Sim, Marcelo Rebelo de Sousa, que numa primeira fase disse não ver razões para que as figuras eclesiásticas tivessem "querido ocultar da justiça" estes crimes, endureceu hoje o discurso.

“É preciso levar a investigação até ao fim, demore o tempo que demorar, independentemente do número de casos que houver e daí retirarem as ilações. Acho que a comunidade portuguesa e as várias instituições, no caso também da Igreja Católica, devem retirar as conclusões desse procedimento do passado”, apontou hoje o Presidente da República esta manhã, antes ​​de uma audiência no Palácio de Belém a membros da Comissão Independente (CI) para o Estudo dos Abusos Sexuais contra Crianças na Igreja Católica Portuguesa.
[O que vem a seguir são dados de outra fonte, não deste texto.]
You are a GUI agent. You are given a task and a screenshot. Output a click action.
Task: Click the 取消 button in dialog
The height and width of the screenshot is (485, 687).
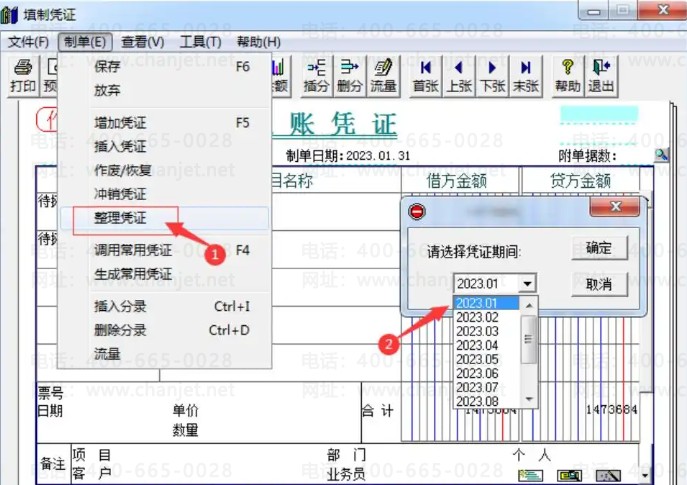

Marcelo aproveitou a ocasião para deixar um sério aviso à Igreja: “A evolução no sentido de mais justiça e proteção dos direitos das pessoas é imparável”, argumentou, para acrescentar que, no seu entender, “é um erro não perceber” a necessidade de as instituições se anteciparem e serem transparentes. Reforçando que “há realidades que são imparáveis”, o chefe de Estado disse ainda que “se não o fizerem, [as instituições] vão apodrecendo”.

Além disso, o Presidente da República quis hoje clarificar as polémicas afirmações que fez na semana passada sobre o assunto, esclarecendo que na altura quis transmitir que, para lá da sua opinião pessoal, há órgãos competentes para avaliar estas questões, designadamente a Justiça e agora a própria Comissão.